B. Ms. White's FMLA Claim

Plaintiff submits that the defendant violated the Family and Medical Leave Act by using the June 17, 2002 incident where Ms. White allegedly left work early without permission as a ground for her termination. Of course, to support Ms. White's argument, it is necessary that she must have put the defendant on notice that she suffered from a serious health condition on June 17, 2002. Reasonable notice to an employer of the FMLA event requires enough information from which an employer can reasonably conclude that an FMLA event has occurred. Hammon v. DHL Airways, Inc., 165 F. 3d 441, 451 (6th Cir. 1999). Defendant concedes that it knew that Ms. White had a serious health condition under the FMLA as of June 21, 2002, but argues that it had no reason to believe that she suffered from a serious health condition prior to June 21, 2002. The evidence before the Court supports the defendant's argument.

The undisputed facts reflect that Ms. White left early on June 17, 2002. While it is disputed whether she left with or without permission, such is not material to the FMLA claim. It is undisputed that Ms. White had just had a discussion with Ms. Byers on June 17, 2002, that Ms. White was subsequently upset, but that the defendant had no reason to believe that Ms. White suffered from a serious health condition under the FMLA at that time. On June 18, 2002, the plaintiff was not scheduled to work. The plaintiff requested, and was granted, vacation time for the rest of the week.

It was not until Friday, June 21, 2002 that the plaintiff saw her physician, who recommended that she be off work for at least another two weeks and prescribed anxiety medication for her.
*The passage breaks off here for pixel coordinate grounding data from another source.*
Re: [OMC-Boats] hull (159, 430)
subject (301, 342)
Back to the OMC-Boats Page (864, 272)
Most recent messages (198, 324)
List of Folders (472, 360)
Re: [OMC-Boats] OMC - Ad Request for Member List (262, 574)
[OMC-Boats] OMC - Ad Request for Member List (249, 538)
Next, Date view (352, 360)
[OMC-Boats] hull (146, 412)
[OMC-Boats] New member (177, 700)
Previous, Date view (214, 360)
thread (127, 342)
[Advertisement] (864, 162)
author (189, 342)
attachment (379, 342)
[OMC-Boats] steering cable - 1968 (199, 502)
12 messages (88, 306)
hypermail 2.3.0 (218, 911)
At that time, the plaintiff put her employer on notice of her serious health condition by calling ECU. Also at that time, the plaintiff applied for short term disability benefits, and was also provided paperwork for FMLA application by ECU. The plaintiff only filled out the short term disability benefits application, and her doctor indicated on that form that her serious health condition began on June 21, 2002, not June 17, 2002.

The plaintiff makes a strained argument that she did not fill out the FMLA application because she was not advised that she could take FMLA protected leave concurrently with short term disability leave, but was instead told that she would not receive pay during a FMLA leave. Somehow the plaintiff attempts to find some inconsistency in this statement. However, the Court sees no such inconsistency, as short term disability benefits would not be considered a payment of wages from her employer, and thus to say that she would not be getting paid during FMLA leave is not inconsistent with her receiving short term disability benefits concurrent with FMLA leave. Further, it is merely speculative to assume that the plaintiff would have indicated on the FMLA application that her disability began on June 17, 2002, when the only proof of her disability submitted by the plaintiff to her employer is that in which her physician states that her disability actually began on June 21, 2002.

Accordingly, the Court finds that the plaintiff has not set forth a case for an FMLA violation, as her employer was not reasonably put on notice of her disability.

An order consistent with this opinion shall enter.